=== Problem description ===
Copy every line of the material below, unchanged and in the same order.

=== Element and text location data ===
____

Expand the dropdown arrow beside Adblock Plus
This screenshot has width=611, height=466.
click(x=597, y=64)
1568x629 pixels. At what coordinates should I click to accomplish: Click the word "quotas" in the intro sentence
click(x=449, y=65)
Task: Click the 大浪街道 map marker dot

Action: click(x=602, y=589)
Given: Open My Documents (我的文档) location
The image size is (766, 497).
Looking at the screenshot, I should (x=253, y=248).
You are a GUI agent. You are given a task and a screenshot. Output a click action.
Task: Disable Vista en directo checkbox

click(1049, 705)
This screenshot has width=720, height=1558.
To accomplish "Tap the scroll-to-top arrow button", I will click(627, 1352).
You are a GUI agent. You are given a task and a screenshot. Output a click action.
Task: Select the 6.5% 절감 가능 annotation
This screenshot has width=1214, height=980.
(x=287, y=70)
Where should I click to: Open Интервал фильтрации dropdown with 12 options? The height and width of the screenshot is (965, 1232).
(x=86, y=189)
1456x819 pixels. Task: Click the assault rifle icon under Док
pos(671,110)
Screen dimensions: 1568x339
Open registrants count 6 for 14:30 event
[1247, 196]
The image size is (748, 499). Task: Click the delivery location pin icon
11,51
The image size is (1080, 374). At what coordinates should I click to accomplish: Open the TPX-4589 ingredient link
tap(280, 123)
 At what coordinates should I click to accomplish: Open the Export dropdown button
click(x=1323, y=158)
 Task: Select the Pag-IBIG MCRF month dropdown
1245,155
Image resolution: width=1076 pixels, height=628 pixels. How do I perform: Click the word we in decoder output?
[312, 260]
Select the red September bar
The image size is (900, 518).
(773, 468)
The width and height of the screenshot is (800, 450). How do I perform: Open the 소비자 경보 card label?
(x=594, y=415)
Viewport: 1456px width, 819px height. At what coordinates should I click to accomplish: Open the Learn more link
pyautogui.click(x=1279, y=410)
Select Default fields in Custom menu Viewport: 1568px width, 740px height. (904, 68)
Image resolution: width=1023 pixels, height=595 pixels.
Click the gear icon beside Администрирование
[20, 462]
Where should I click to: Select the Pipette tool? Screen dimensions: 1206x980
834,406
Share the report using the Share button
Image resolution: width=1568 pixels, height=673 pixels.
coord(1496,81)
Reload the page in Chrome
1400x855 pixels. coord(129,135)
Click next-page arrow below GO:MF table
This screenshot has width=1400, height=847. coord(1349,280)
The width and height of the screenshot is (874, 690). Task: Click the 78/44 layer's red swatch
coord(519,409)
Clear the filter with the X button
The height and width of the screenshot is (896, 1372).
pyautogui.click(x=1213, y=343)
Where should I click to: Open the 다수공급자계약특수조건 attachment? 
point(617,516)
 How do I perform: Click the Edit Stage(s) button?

____

=== Result of this task ===
Expand the dropdown arrow beside Adblock Plus
This screenshot has width=611, height=466.
click(x=597, y=64)
1568x629 pixels. At what coordinates should I click to accomplish: Click the word "quotas" in the intro sentence
click(x=449, y=65)
Task: Click the 大浪街道 map marker dot

Action: click(x=602, y=589)
Given: Open My Documents (我的文档) location
The image size is (766, 497).
Looking at the screenshot, I should (x=253, y=248).
You are a GUI agent. You are given a task and a screenshot. Output a click action.
Task: Disable Vista en directo checkbox

click(1049, 705)
This screenshot has width=720, height=1558.
To accomplish "Tap the scroll-to-top arrow button", I will click(627, 1352).
You are a GUI agent. You are given a task and a screenshot. Output a click action.
Task: Select the 6.5% 절감 가능 annotation
This screenshot has width=1214, height=980.
(x=287, y=70)
Where should I click to: Open Интервал фильтрации dropdown with 12 options? The height and width of the screenshot is (965, 1232).
(x=86, y=189)
1456x819 pixels. Task: Click the assault rifle icon under Док
pos(671,110)
Screen dimensions: 1568x339
Open registrants count 6 for 14:30 event
[1247, 196]
The image size is (748, 499). Task: Click the delivery location pin icon
11,51
The image size is (1080, 374). At what coordinates should I click to accomplish: Open the TPX-4589 ingredient link
tap(280, 123)
 At what coordinates should I click to accomplish: Open the Export dropdown button
click(x=1323, y=158)
 Task: Select the Pag-IBIG MCRF month dropdown
1245,155
Image resolution: width=1076 pixels, height=628 pixels. How do I perform: Click the word we in decoder output?
[312, 260]
Select the red September bar
The image size is (900, 518).
(773, 468)
The width and height of the screenshot is (800, 450). How do I perform: Open the 소비자 경보 card label?
(x=594, y=415)
Viewport: 1456px width, 819px height. At what coordinates should I click to accomplish: Open the Learn more link
pyautogui.click(x=1279, y=410)
Select Default fields in Custom menu Viewport: 1568px width, 740px height. (904, 68)
Image resolution: width=1023 pixels, height=595 pixels.
Click the gear icon beside Администрирование
[20, 462]
Where should I click to: Select the Pipette tool? Screen dimensions: 1206x980
834,406
Share the report using the Share button
Image resolution: width=1568 pixels, height=673 pixels.
coord(1496,81)
Reload the page in Chrome
1400x855 pixels. coord(129,135)
Click next-page arrow below GO:MF table
This screenshot has width=1400, height=847. coord(1349,280)
The width and height of the screenshot is (874, 690). Task: Click the 78/44 layer's red swatch
coord(519,409)
Clear the filter with the X button
The height and width of the screenshot is (896, 1372).
pyautogui.click(x=1213, y=343)
Where should I click to: Open the 다수공급자계약특수조건 attachment? 
point(617,516)
 How do I perform: Click the Edit Stage(s) button?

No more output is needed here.